Requirement
Can you transcribe the data exactly, starting at the line that contains "What do you see at coordinates (1070, 623)" and continuing through the end of the data, both ends included?

Entries provided below:

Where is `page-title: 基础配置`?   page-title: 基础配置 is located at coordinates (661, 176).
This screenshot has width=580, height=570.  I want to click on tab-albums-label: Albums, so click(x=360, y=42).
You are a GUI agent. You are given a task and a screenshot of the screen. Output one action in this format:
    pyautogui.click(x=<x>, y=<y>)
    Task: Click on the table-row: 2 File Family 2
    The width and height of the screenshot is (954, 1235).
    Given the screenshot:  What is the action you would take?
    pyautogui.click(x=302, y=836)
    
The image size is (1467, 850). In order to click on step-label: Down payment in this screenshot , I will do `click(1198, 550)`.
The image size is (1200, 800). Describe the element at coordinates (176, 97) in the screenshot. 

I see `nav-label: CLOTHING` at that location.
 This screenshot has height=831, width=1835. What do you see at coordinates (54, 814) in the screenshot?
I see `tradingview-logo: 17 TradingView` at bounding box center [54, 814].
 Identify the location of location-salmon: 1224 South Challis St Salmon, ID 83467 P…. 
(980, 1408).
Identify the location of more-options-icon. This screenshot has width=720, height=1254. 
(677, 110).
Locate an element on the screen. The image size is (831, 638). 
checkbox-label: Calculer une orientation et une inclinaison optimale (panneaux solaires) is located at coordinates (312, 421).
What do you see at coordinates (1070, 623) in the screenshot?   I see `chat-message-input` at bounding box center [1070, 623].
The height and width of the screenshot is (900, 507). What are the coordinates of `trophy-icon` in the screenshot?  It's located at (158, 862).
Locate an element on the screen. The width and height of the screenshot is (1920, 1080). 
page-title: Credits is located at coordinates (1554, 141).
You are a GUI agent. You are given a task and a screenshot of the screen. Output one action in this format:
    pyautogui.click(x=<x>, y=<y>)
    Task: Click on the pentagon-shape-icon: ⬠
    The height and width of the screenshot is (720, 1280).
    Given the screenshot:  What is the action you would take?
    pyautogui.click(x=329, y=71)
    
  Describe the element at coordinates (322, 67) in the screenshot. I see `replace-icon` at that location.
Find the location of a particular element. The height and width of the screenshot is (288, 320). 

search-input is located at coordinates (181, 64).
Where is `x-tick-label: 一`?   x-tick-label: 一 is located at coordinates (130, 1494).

End of Entries provided.

Your solution
What do you see at coordinates (1070, 623) in the screenshot?   I see `chat-message-input` at bounding box center [1070, 623].
The height and width of the screenshot is (900, 507). What are the coordinates of `trophy-icon` in the screenshot?  It's located at (158, 862).
Locate an element on the screen. The width and height of the screenshot is (1920, 1080). 
page-title: Credits is located at coordinates (1554, 141).
You are a GUI agent. You are given a task and a screenshot of the screen. Output one action in this format:
    pyautogui.click(x=<x>, y=<y>)
    Task: Click on the pentagon-shape-icon: ⬠
    The height and width of the screenshot is (720, 1280).
    Given the screenshot:  What is the action you would take?
    pyautogui.click(x=329, y=71)
    
  Describe the element at coordinates (322, 67) in the screenshot. I see `replace-icon` at that location.
Find the location of a particular element. The height and width of the screenshot is (288, 320). 

search-input is located at coordinates (181, 64).
Where is `x-tick-label: 一`?   x-tick-label: 一 is located at coordinates (130, 1494).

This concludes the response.